Later, the CIA told the Does that it had determined that the benefits the CIA had already provided to the Does was sufficient compensation for the services rendered. They appealed to the Director of the CIA and to the Helms Panel, and both appeals were denied.

The Does then sued the CIA, asserting that it had violated their procedural and substantive due process rights "by denying them support and by failing to provide them with a fair internal process for reviewing their claims." They sought injunctive relief ordering the CIA to resume financial support pending further review, a declaratory judgment stating that the CIA failed to provide an adequate review process under the constitution, and a mandamus order "requiring the CIA to adopt agency procedures to give them fair review, and to provide them with security and financial assistance." They claimed that Totten only prohibited suits based on breach of an espionage contract, and that their claims fell outside of that prohibition.

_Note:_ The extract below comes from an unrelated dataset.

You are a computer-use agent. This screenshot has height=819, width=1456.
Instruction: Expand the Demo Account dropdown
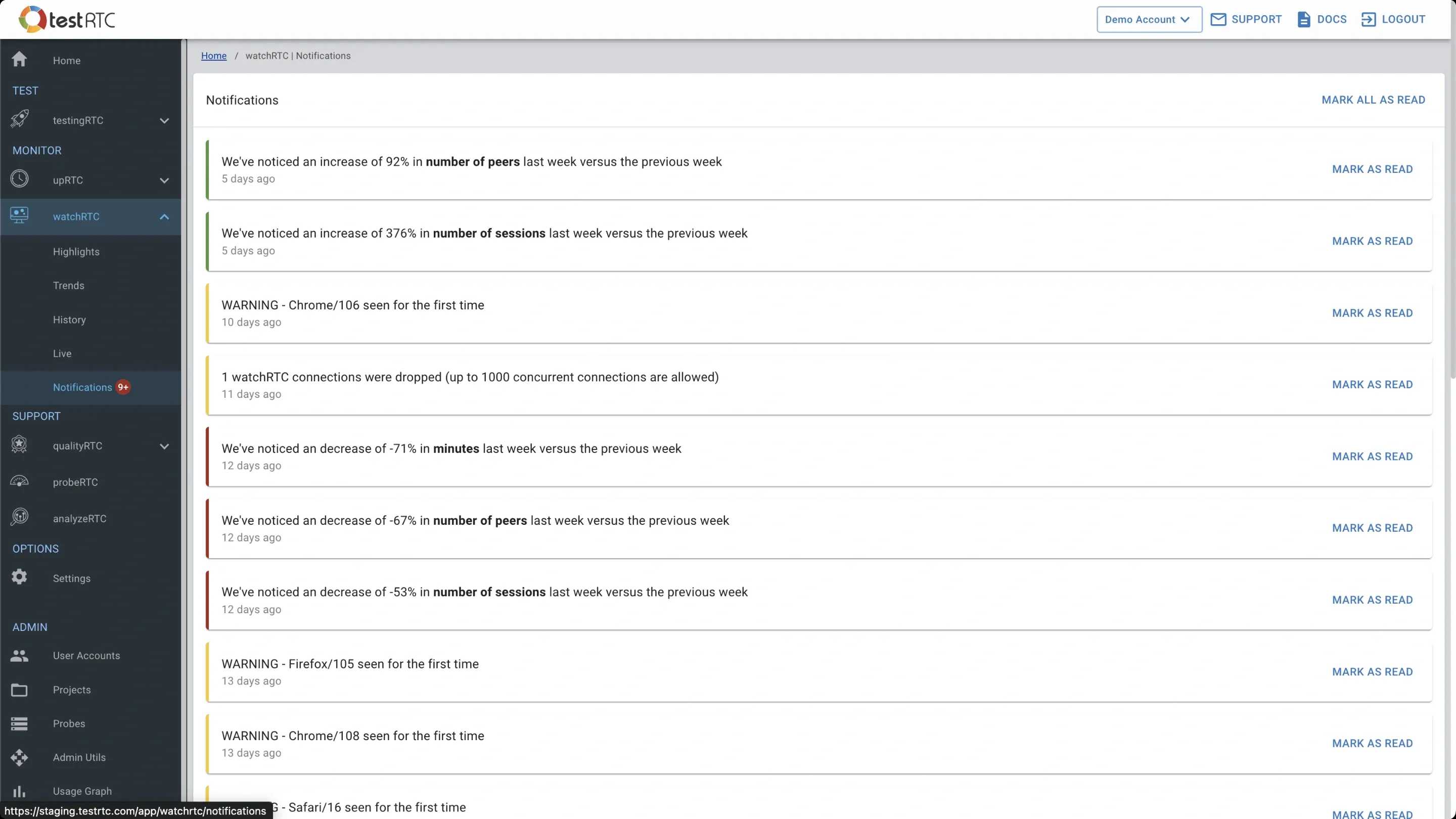coord(1148,19)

The district court denied the government's claim that Totten bars all actions arising from a secret espionage agreement, and the Ninth Circuit affirmed. The Supreme Court granted certiorari.

Public Policy

Rejecting the argument that Totten only applied to contract claims, Justice Rehnquist noted that Totten was based on the public policy against disclosure of confidential matters inherent in secret espionage contracts. Thus, judicial review and the necessary exposure of a secret espionage relationship with the government are simply precluded. Justice Rehnquist rejected the Ninth Circuit's conclusion that Totten simply expressed the evidentiary "state secrets" privilege, rather than a bar to all claims. Also distinguishing Title VII claims against the CIA by covert employees, which are an allowed subject of legal actions, Justice Rehnquist pointed out that here it was the very existence of the plaintiffs' relationship with the government that could not be revealed.

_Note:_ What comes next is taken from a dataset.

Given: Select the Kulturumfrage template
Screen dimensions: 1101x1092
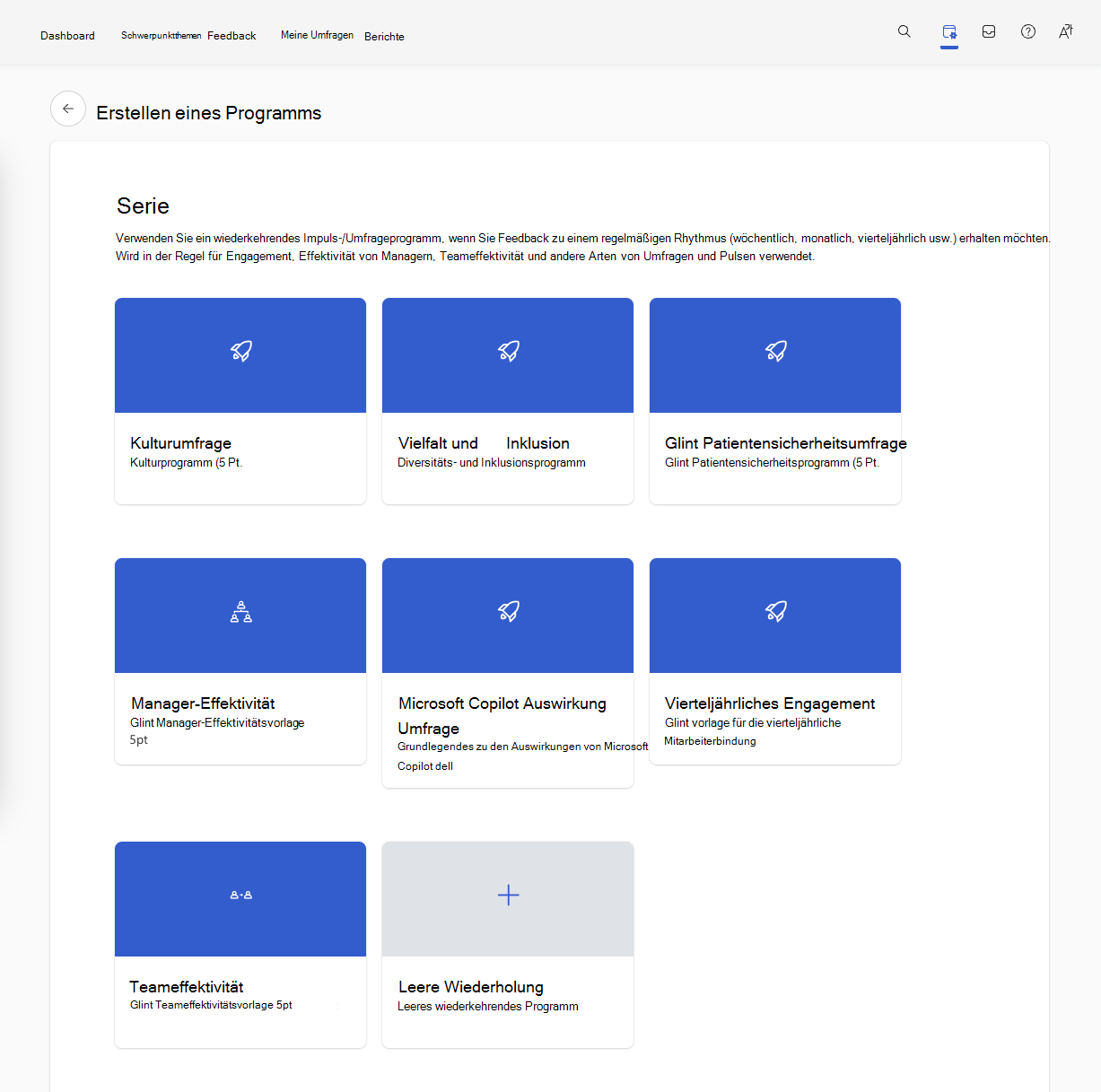Looking at the screenshot, I should tap(240, 401).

The Court adhered to Totten as the only absolute protection of a secret espionage relationship. The Court stated that: "The possibility that a suit may proceed and an espionage relationship may be revealed, if the state secrets privilege is found not to apply, is unacceptable: 'Even a small chance that some court will order disclosure of a source's identity could well impair intelligence gathering and cause sources to 'close up like a clam.'' . . . Forcing the Government to litigate these claims would also make it vulnerable to 'graymail,' i.e., individual lawsuits brought to induce the CIA to settle a case (or prevent its filing) out of fear that any effort to litigate the action would reveal classified information that may undermine ongoing covert operations. And requiring the Government to invoke the privilege on a case-by-case basis risks the perception that it is either confirming or denying relationships with individual plaintiffs."

Thus, a party to a secret espionage agreement must have faith that the CIA will uphold its end of the bargain. Any other remedy is barred.

Bennette Deacy Kramer is a partner at Schlam Stone & Dolan.

[This article is reprinted with permission from the April 2005 issue of the Federal Bar Council News. Copyright © 2005 Federal Bar Council. All rights reserved. Further duplication without permission is prohibited.]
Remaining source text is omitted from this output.